Development of high-throughput spermidine synthase activity assay using homogeneous time-resolved fluorescence.

Spermidine synthase (SPDS) catalyzes transfer of the propylamine group from decarboxylated S-adenosylmethionine (dcSAM) to putrescine to yield methylthioadenosine (MTA) and spermidine. SPDS plays a regulatory role in cell proliferation and differentiation. This article describes the development of a high-throughput SPDS activity assay using homogeneous time-resolved fluorescence (HTRF) based on energy transfer from europium cryptate as a donor to crosslinked allophycocyanin (XL665) as an acceptor. First a highly specific anti-MTA monoclonal antibody, MTA-7H8, was generated, and then a competitive immunoassay for MTA determination was developed using europium cryptate-labeled MTA-7H8 and XL665-labeled MTA. In our homogeneous immunoassay, the percentage molar cross-reactivity of dcSAM with MTA-7H8 was 0.01% and the detection limit of MTA was 2.6 pmol/well. Our HTRF assay uses only one assay plate in which both enzyme reaction and MTA determination can be done successively. Therefore, our method can enable automatic screening of SPDS inhibitors from large numbers of samples.[1]
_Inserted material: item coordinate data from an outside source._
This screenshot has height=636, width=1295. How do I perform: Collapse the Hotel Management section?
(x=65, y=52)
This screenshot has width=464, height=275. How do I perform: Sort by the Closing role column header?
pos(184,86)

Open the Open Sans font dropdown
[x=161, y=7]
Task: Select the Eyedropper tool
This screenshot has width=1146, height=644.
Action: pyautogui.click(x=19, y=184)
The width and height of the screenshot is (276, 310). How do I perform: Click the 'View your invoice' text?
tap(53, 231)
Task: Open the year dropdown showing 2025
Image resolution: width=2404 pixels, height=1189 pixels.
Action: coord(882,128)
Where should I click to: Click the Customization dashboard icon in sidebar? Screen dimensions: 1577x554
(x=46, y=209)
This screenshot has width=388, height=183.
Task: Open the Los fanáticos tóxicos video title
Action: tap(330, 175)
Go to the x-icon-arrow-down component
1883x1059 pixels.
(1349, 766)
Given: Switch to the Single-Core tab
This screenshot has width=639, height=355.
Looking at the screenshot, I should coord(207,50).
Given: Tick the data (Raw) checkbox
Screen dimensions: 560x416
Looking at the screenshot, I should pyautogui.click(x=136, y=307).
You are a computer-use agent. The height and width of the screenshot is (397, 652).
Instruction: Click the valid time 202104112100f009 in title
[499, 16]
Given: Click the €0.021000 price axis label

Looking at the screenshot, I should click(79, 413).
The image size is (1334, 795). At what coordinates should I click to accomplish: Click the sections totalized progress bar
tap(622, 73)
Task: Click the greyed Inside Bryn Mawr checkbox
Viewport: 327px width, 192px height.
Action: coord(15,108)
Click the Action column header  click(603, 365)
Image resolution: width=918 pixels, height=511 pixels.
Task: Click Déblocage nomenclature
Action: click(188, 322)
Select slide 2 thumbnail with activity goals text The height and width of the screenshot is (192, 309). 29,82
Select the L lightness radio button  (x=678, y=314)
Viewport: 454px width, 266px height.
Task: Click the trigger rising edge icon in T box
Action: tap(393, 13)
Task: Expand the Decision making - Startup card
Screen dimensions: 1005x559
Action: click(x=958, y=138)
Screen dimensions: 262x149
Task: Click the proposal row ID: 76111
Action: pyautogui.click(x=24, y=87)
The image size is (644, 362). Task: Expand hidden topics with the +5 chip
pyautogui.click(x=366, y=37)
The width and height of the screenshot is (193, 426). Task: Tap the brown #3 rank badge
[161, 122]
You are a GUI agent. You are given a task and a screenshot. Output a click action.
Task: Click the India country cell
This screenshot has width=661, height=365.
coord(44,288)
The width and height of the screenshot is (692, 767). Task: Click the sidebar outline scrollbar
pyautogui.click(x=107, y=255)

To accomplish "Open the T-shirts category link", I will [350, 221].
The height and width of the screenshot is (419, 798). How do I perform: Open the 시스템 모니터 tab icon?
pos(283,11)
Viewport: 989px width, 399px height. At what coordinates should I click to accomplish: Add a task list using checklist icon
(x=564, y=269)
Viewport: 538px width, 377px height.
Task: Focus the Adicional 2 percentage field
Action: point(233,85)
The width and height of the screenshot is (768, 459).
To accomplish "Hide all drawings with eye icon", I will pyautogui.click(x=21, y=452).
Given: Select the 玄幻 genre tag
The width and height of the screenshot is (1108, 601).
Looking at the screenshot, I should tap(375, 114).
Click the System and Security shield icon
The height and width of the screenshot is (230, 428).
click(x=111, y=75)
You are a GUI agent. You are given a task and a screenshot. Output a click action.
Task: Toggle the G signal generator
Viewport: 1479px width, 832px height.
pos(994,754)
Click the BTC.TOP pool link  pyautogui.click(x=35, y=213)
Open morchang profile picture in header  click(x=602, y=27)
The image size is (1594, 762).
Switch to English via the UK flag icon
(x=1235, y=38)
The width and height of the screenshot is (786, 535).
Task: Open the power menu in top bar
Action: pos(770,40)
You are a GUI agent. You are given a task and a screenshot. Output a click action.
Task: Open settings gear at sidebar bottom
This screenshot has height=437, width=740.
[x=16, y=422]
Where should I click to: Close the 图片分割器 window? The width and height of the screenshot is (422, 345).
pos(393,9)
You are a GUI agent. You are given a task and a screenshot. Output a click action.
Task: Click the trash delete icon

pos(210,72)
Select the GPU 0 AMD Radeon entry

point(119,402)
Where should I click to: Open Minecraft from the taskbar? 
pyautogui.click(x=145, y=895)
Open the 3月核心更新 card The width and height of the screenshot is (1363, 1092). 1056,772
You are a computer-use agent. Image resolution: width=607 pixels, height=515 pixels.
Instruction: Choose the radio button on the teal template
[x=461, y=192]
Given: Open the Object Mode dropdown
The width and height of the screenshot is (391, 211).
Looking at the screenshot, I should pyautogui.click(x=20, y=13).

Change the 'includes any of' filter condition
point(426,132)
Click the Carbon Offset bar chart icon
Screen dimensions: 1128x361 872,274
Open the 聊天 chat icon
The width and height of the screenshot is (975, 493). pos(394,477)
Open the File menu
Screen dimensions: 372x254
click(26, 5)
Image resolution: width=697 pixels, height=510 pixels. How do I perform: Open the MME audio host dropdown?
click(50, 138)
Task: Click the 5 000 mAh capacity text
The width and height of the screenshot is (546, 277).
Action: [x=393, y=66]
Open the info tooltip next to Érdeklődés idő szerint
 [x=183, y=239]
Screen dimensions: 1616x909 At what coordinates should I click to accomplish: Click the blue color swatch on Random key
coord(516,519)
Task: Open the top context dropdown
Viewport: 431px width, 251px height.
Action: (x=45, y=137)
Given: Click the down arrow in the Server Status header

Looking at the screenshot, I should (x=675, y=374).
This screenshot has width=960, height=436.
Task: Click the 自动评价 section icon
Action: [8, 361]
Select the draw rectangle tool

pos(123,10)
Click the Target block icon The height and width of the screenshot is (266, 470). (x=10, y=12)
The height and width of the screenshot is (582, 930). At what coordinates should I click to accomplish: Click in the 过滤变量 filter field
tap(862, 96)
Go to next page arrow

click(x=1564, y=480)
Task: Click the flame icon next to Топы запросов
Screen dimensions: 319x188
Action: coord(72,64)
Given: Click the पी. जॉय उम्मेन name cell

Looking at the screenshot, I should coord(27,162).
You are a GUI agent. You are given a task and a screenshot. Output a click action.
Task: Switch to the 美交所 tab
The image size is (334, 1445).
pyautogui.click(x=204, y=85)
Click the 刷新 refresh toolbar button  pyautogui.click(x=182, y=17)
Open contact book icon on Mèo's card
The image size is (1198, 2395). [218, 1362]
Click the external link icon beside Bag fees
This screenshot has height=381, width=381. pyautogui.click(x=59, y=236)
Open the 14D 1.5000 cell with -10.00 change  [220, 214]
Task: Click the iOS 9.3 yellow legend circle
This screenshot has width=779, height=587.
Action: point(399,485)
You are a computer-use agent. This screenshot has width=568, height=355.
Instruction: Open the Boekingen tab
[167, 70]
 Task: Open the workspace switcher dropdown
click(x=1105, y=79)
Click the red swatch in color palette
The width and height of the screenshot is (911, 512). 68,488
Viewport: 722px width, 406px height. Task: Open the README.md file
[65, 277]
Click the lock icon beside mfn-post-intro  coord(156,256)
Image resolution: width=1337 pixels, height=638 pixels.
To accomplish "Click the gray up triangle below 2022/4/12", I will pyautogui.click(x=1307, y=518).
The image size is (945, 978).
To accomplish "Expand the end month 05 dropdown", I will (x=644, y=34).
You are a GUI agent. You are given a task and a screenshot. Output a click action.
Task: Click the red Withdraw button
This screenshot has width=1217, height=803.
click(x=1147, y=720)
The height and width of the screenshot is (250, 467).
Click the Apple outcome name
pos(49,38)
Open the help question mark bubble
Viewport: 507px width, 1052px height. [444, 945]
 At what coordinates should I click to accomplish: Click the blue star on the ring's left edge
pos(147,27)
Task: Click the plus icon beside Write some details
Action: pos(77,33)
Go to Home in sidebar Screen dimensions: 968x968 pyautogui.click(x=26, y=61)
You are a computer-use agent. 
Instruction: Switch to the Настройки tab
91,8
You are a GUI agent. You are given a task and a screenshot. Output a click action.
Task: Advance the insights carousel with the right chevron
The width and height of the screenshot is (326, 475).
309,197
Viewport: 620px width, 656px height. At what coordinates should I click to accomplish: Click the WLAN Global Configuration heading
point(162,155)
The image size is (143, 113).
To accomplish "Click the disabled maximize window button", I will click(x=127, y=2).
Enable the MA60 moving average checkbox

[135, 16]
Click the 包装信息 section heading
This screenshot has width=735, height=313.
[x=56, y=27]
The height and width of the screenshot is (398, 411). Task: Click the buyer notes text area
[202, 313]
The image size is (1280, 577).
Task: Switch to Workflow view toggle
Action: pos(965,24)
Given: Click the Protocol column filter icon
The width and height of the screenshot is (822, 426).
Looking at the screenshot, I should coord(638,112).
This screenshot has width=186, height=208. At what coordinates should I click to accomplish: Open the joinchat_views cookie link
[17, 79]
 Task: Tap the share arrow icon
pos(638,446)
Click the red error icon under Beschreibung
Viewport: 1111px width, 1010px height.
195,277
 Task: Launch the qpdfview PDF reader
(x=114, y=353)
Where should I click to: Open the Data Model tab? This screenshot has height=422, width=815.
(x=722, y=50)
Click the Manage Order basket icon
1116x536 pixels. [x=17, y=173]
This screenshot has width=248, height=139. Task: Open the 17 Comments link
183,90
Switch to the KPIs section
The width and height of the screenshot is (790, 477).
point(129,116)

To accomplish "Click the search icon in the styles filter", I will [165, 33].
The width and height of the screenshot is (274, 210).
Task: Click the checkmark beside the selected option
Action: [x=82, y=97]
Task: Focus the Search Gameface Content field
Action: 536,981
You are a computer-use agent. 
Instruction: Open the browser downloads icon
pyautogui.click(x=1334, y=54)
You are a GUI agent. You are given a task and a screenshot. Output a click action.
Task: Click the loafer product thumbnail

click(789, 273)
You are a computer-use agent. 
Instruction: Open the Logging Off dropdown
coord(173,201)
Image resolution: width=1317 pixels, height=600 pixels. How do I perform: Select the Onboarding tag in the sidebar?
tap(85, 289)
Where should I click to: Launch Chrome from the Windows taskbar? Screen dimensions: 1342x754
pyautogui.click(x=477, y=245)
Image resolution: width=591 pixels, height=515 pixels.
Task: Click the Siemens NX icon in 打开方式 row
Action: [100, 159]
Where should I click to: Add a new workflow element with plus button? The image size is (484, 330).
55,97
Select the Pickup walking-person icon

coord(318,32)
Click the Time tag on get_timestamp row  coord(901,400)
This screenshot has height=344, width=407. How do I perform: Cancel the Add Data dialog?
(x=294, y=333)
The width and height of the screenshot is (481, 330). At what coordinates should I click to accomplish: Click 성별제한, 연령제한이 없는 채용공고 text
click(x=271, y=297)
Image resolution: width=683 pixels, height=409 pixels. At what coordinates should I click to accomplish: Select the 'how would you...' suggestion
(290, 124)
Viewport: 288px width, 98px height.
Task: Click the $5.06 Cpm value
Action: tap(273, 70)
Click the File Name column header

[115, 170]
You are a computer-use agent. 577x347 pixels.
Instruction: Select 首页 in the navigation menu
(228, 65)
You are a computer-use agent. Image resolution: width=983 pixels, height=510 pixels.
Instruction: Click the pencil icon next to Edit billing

  1. Development of high-throughput spermidine synthase activity assay using homogeneous time-resolved fluorescence. Enomoto, K., Nagasaki, T., Yamauchi, A., Onoda, J., Sakai, K., Yoshida, T., Maekawa, K., Kinoshita, Y., Nishino, I., Kikuoka, S., Fukunaga, T., Kawamoto, K., Numata, Y., Takemoto, H., Nagata, K. Anal. Biochem. (2006) [Pubmed]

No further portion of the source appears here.